The effects of postpartum milking strategy on plasma mineral concentrations, blood β-hydroxybutyrate (BHB) concentration, and colostrum, transition milk, and first monthly test milk yield and composition were evaluated in 90 multiparous Jersey and Jersey × Holstein crossbreed cows from a commercial farm. Before first postpartum milking, cows were randomly assigned to the following milking strategies, implemented during the first 2 d postpartum: twice-a-day milking (M2, standard industry practice, milking every 12 h; n = 22), once-a-day milking (M1, milking every 24 h; n = 24), restricted milking (MR, 3-L milking every 12 h; n = 21), and delayed milking (MD, no milking for the first 24 h, and milking every 12 h afterward; n = 23).

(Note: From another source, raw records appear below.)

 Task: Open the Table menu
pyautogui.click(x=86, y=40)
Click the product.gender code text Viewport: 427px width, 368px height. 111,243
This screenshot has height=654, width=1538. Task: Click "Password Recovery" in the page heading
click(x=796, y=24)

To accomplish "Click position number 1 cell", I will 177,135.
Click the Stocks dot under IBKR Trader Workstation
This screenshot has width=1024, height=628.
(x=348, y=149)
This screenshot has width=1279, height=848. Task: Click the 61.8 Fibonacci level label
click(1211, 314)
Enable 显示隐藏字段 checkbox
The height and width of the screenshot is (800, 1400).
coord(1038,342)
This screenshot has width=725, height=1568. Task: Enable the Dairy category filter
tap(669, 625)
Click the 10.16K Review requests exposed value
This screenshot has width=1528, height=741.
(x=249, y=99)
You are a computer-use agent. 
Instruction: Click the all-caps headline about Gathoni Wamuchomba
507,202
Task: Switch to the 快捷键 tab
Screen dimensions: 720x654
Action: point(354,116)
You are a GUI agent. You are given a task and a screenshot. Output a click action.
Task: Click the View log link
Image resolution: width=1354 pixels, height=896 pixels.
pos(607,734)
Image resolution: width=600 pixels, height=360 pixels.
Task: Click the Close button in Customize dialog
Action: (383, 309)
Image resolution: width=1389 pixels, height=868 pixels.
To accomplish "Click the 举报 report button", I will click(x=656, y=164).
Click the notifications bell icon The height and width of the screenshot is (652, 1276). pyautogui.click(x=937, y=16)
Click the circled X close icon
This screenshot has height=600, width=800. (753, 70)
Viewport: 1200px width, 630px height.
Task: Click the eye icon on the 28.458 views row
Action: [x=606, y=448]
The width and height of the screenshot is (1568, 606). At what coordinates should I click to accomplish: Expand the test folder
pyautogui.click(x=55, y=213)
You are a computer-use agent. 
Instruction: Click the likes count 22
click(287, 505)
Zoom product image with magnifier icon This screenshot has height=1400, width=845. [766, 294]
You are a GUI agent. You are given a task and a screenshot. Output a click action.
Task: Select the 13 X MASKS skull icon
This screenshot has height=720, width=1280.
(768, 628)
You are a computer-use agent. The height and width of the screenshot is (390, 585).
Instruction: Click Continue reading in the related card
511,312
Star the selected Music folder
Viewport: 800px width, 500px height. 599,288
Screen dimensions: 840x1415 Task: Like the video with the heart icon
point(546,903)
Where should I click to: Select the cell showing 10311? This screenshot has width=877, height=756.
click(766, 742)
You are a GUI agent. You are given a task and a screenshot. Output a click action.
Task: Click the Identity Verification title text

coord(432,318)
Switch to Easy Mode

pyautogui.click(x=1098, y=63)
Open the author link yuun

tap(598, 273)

Blood samples for total plasma Ca, P, and Mg determination were collected from enrollment every 4 h up to 48 h, and at 3 d in milk. Blood BHB concentration was determined at 3 and 11 d in milk. Colostrum and transition milk yields were recorded, and samples were collected at each study milking for IgG and somatic cell count (SCC) determinations. Information for first monthly test milk yield and composition was obtained from the Dairy Herd Improvement Association. Statistical analyses were conducted using generalized multiple linear and Poisson regressions with Dunnett adjustment and M2 as reference group for mean comparisons. Overall, plasma Ca concentration within 48 h after enrollment was higher for MD (2.17 mmol/L), tended to be higher for MR (2.15 mmol/L), and was similar for M1 (2.09 mmol/L) compared with M2 cows (2.06 mmol/L). No statistically significant differences compared with M2 cows were observed for plasma P and Mg concentrations. Colostrum and transition milk and total Ca harvested within 48 h after enrollment were lower for M1, MR, and MD compared with M2 cows. The MD strategy prevented harvesting colostrum with >50 g of IgG/L. No statistically significant effects were detected on plasma mineral concentrations at 3 DIM, blood BHB concentration, colostrum and transition milk SCC within 48 h after enrollment, or milk yield, energy-corrected milk yield, and SCC at first monthly test. Our results suggest that postpartum plasma Ca concentration may be influenced by postpartum milking strategy, without interfering with future milk yield and udder health. Further studies should evaluate whether the proposed milking strategies in early postpartum affect production, reproduction, or health.